Start of Entries supplied

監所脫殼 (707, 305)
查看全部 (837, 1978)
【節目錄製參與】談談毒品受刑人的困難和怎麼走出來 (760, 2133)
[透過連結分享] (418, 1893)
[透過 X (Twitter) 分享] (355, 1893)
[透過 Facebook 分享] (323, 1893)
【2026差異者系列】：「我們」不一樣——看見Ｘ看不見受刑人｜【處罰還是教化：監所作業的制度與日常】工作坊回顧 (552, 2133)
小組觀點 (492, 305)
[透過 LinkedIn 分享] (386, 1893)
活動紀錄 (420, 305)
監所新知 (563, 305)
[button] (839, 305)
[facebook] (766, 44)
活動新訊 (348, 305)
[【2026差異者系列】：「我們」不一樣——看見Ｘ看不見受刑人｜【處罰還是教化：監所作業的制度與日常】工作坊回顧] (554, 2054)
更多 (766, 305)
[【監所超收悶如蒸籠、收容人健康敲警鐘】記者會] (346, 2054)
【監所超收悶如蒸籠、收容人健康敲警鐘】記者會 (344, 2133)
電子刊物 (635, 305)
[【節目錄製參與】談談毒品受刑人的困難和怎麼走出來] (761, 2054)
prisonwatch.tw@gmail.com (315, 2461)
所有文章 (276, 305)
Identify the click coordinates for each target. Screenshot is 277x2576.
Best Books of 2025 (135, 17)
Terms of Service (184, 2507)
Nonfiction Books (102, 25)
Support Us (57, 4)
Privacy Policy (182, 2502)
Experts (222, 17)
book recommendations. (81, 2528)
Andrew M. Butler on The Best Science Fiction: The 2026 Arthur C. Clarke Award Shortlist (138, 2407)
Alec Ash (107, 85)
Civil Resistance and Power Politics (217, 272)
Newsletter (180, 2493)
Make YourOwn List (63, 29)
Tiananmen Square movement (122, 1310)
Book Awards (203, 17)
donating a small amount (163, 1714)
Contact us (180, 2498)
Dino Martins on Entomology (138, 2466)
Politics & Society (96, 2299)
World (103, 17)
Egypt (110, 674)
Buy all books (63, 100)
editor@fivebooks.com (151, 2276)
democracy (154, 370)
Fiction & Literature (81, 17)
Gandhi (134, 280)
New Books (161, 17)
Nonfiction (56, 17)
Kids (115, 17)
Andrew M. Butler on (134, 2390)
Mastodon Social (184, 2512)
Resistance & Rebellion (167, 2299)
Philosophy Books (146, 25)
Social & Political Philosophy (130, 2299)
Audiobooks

End of Entries supplied

■ Goal of the exercise ■
Using the same words as the original, repeat the records above.

■ Answer for the task ■
監所脫殼 (707, 305)
查看全部 (837, 1978)
【節目錄製參與】談談毒品受刑人的困難和怎麼走出來 (760, 2133)
[透過連結分享] (418, 1893)
[透過 X (Twitter) 分享] (355, 1893)
[透過 Facebook 分享] (323, 1893)
【2026差異者系列】：「我們」不一樣——看見Ｘ看不見受刑人｜【處罰還是教化：監所作業的制度與日常】工作坊回顧 (552, 2133)
小組觀點 (492, 305)
[透過 LinkedIn 分享] (386, 1893)
活動紀錄 (420, 305)
監所新知 (563, 305)
[button] (839, 305)
[facebook] (766, 44)
活動新訊 (348, 305)
[【2026差異者系列】：「我們」不一樣——看見Ｘ看不見受刑人｜【處罰還是教化：監所作業的制度與日常】工作坊回顧] (554, 2054)
更多 (766, 305)
[【監所超收悶如蒸籠、收容人健康敲警鐘】記者會] (346, 2054)
【監所超收悶如蒸籠、收容人健康敲警鐘】記者會 (344, 2133)
電子刊物 (635, 305)
[【節目錄製參與】談談毒品受刑人的困難和怎麼走出來] (761, 2054)
prisonwatch.tw@gmail.com (315, 2461)
所有文章 (276, 305)
Identify the click coordinates for each target. Screenshot is 277x2576.
Best Books of 2025 (135, 17)
Terms of Service (184, 2507)
Nonfiction Books (102, 25)
Support Us (57, 4)
Privacy Policy (182, 2502)
Experts (222, 17)
book recommendations. (81, 2528)
Andrew M. Butler on The Best Science Fiction: The 2026 Arthur C. Clarke Award Shortlist (138, 2407)
Alec Ash (107, 85)
Civil Resistance and Power Politics (217, 272)
Newsletter (180, 2493)
Make YourOwn List (63, 29)
Tiananmen Square movement (122, 1310)
Book Awards (203, 17)
donating a small amount (163, 1714)
Contact us (180, 2498)
Dino Martins on Entomology (138, 2466)
Politics & Society (96, 2299)
World (103, 17)
Egypt (110, 674)
Buy all books (63, 100)
editor@fivebooks.com (151, 2276)
democracy (154, 370)
Fiction & Literature (81, 17)
Gandhi (134, 280)
New Books (161, 17)
Nonfiction (56, 17)
Kids (115, 17)
Andrew M. Butler on (134, 2390)
Mastodon Social (184, 2512)
Resistance & Rebellion (167, 2299)
Philosophy Books (146, 25)
Social & Political Philosophy (130, 2299)
Audiobooks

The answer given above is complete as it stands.